(iskconnews.org) – ISKCON News | Coming of Age #8 – Prophets versus Priests – Who are You?
Prophets have been persecuted throughout history. This fact is thoroughly counter-intuitive since all prophets are eventually revered, and many have millions of followers. So, why would they be persecuted and then later adored? Think of Moses for Judaism, Jesus for Christianity, Mohammad for Islam, Chaitanya for Gaudiya Vaishnavism, and literally countless others, especially if the whole of creation is considered (NOTE: The author recognizes that prophets do not all fit the same mold and that some are more empowered than others).
Prophets are visionaries. They are not followers; instead, they are leaders. They question existing beliefs and practices, generally shaking up existing spiritual/religious doctrine. They are usually labeled as heretics of their time. As a result, prophets and their followers are typically ostracized from the communities in which they were born and subjected to punishment, often including imprisonment or death. On a spiritual level, think of Jesus. On a relatively secular level, while he is not a spiritual prophet who started his own faith path, think of the iconic visionary Nelson Mandela.
Priests, on the other hand, are responsible for maintaining the status quo. Their responsibilities include leading their existing flock, supporting the existing institution, and setting examples by their behavior, which is apparently not so easy in Kali-yuga, the age of quarrel and hypocrisy.
While this differentiation between priests and prophets seems very clear, much is unclear within the confines of the still very young institution called ISKCON. Srila Prabhupada’s vani or instructions are probably as clear as any major prophet in history, based on the sheer volume of his written and recorded teachings. In fact, like Jesus trying to teach/uplift the existing priests (rabbis) and then being ostracized, Prabhupada also tried many times to garner support from his own godbrothers. Still, his ardent requests fell upon deaf ears, and he was also abundantly criticized.
With the descriptions of prophets and priests now clear, what about ISKCON or any other “new” denomination in an existing faith path? Should the followers of a preeminent prophet or acharya blindly follow without consideration for time, place, and circumstance? After all, Srila Prabhupada emphasized both “not changing the founding principles he established” and “adapting to the needs, mindset, and culture of the local population.” We can conclude that the fundamental principles Srila Prabhupada established are unchangeable but that the details can and should be adjusted for good reasons to attract more and more conditioned souls to the eternal and non-sectarian teachings of Krishna Bhakti or Gaudiya Vaishnavism.

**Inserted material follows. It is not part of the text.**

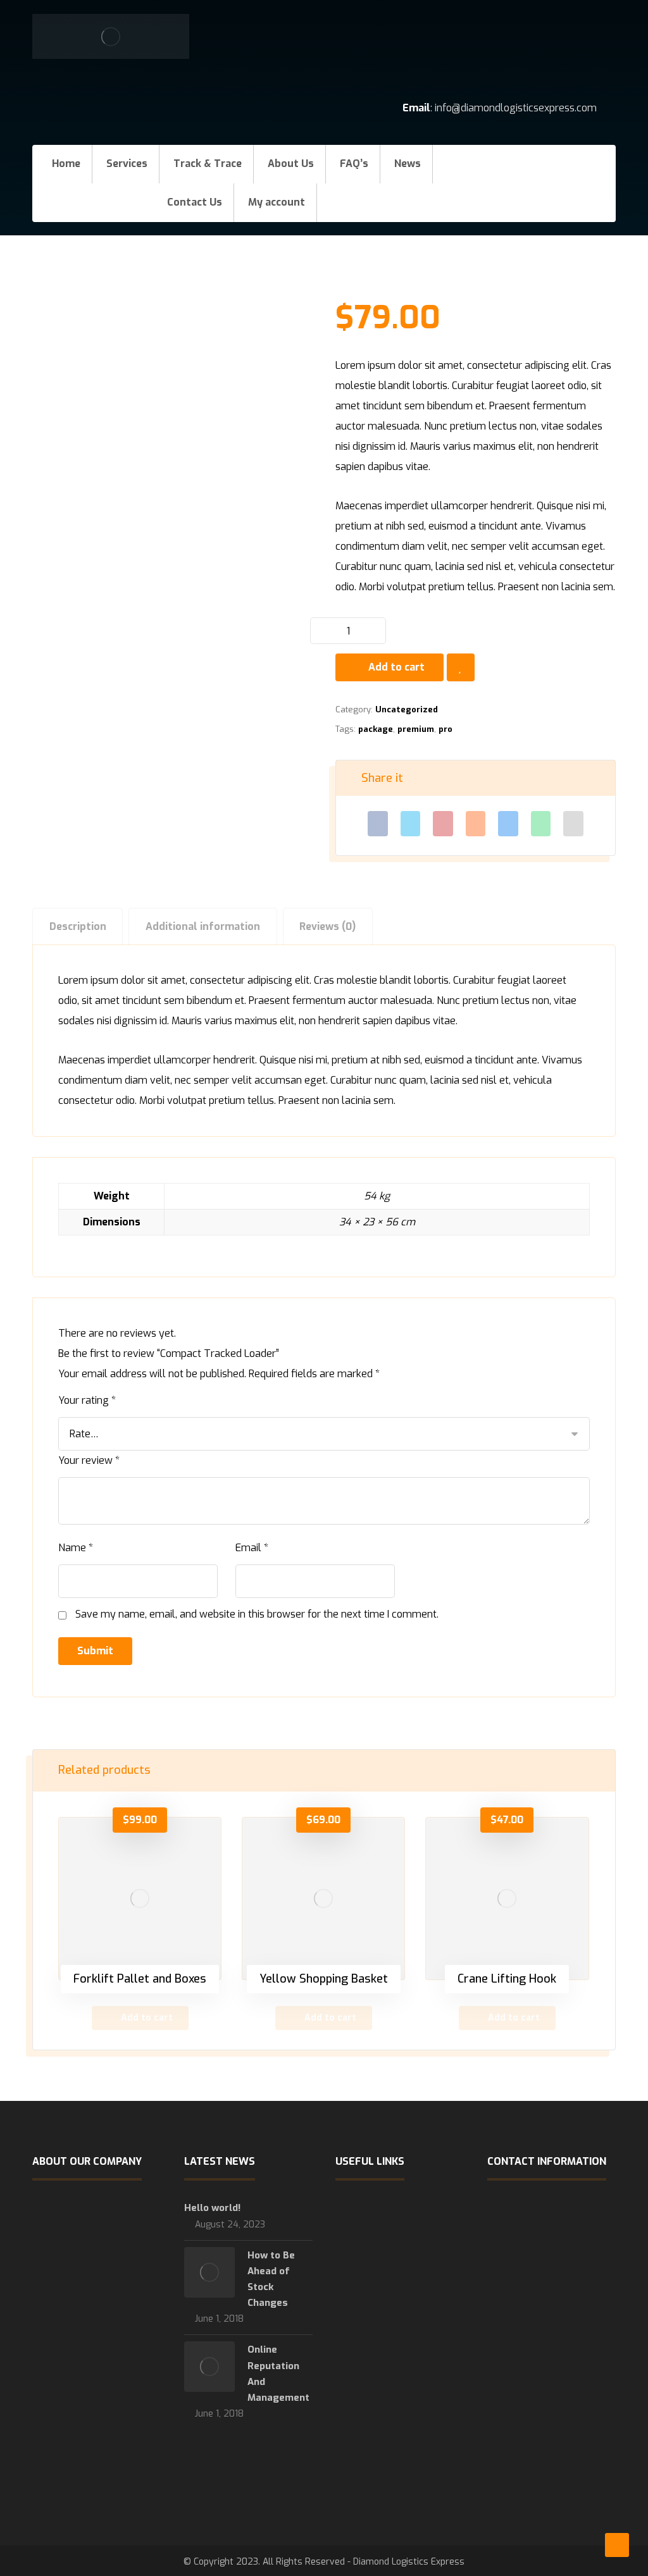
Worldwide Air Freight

The looming challenge we face as an institution is to clearly identify these eternal principles and the details that can be adjusted. This challenge currently divides ISKCON in significant ways, from outreach methods to outward dress, to the role of women, and much more. You see, everyone has some visionary capacity since the Supreme Visionary is the Lord Himself. So, just like we each have all qualities of Krishna in minute quantities, we each can be visionary in our own ways. Whether these align with what Srila Prabhupada’s vision would be nearly 50 years after his departure or not is the conundrum. It is highly doubtful that the question will ever be answered in a way that is accepted by all.
What can we do to be peaceful amid the division that hovers over our ISKCON Society today? Let’s answer philosophically and practically. On a philosophical platform, one way is to see that everything we experience is under the purview of the Supreme Personality of Godhead both from within as the Supersoul guide and witness, and outside as the Lord undoubtedly has the ability to know everything, from the smallest to the largest thought and event going on in infinite universes. Yes, God is great!
On the practical side of things, we can look at the evolution of every spiritual path in this world. Consistently, they each subdivide into various denominations over time. Is this good or bad for ISKCON? I am not sure that the “good” or “bad” matters, but if history does, in fact, repeat itself, ISKCON will eventually divide into many denominations as well. Perhaps the leaders of ISKCON will accept this apparent eventuality and work towards cooperative and peaceful conclusions that can be implemented for the benefit of as many souls as possible.